Work to be completed: Using the data beneath, show every line that includes the word "Hockey".

───── Supplied entries ─────

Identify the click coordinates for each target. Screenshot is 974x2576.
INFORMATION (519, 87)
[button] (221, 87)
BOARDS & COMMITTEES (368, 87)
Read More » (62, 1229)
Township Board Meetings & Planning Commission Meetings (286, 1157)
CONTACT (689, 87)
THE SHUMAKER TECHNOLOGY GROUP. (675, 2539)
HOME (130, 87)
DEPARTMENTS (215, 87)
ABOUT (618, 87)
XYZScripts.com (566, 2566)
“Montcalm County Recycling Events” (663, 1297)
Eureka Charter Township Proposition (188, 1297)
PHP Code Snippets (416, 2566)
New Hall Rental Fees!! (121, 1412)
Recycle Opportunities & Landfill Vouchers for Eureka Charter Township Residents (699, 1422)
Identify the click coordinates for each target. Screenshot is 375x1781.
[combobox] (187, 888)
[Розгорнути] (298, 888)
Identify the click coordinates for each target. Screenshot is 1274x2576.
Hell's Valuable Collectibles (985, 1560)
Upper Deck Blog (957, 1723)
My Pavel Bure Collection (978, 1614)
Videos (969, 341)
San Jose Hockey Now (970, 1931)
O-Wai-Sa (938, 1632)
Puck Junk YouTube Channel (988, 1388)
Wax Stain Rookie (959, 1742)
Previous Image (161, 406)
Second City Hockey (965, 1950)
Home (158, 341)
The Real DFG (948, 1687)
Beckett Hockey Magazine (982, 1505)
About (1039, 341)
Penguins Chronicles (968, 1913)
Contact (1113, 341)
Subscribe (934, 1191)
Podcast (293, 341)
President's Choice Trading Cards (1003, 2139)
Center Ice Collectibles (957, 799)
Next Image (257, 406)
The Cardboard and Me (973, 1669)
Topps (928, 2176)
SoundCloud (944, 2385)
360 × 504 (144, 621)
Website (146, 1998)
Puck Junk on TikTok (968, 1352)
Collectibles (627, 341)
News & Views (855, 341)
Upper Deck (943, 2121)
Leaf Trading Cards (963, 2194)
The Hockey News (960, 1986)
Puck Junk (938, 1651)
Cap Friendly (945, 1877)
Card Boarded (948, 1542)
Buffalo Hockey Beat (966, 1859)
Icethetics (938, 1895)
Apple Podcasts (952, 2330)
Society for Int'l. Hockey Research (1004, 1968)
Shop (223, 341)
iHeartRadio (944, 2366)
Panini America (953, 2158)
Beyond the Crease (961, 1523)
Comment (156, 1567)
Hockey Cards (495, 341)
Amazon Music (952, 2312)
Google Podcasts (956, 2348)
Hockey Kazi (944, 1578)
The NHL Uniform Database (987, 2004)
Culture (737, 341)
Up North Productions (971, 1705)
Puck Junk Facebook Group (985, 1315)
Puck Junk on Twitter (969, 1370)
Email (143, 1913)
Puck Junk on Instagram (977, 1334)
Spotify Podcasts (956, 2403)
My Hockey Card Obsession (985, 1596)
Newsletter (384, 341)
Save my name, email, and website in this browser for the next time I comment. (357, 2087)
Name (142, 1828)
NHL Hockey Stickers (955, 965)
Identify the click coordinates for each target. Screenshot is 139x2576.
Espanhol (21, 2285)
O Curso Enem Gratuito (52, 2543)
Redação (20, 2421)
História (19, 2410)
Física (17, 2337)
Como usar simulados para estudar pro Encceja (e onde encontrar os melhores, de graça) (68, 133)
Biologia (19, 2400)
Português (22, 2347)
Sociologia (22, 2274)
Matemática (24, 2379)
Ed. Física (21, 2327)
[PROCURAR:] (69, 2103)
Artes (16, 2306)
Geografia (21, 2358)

─────

Task solution:
San Jose Hockey Now (970, 1931)
Second City Hockey (965, 1950)
Beckett Hockey Magazine (982, 1505)
The Hockey News (960, 1986)
Buffalo Hockey Beat (966, 1859)
Society for Int'l. Hockey Research (1004, 1968)
Hockey Cards (495, 341)
Hockey Kazi (944, 1578)
My Hockey Card Obsession (985, 1596)
NHL Hockey Stickers (955, 965)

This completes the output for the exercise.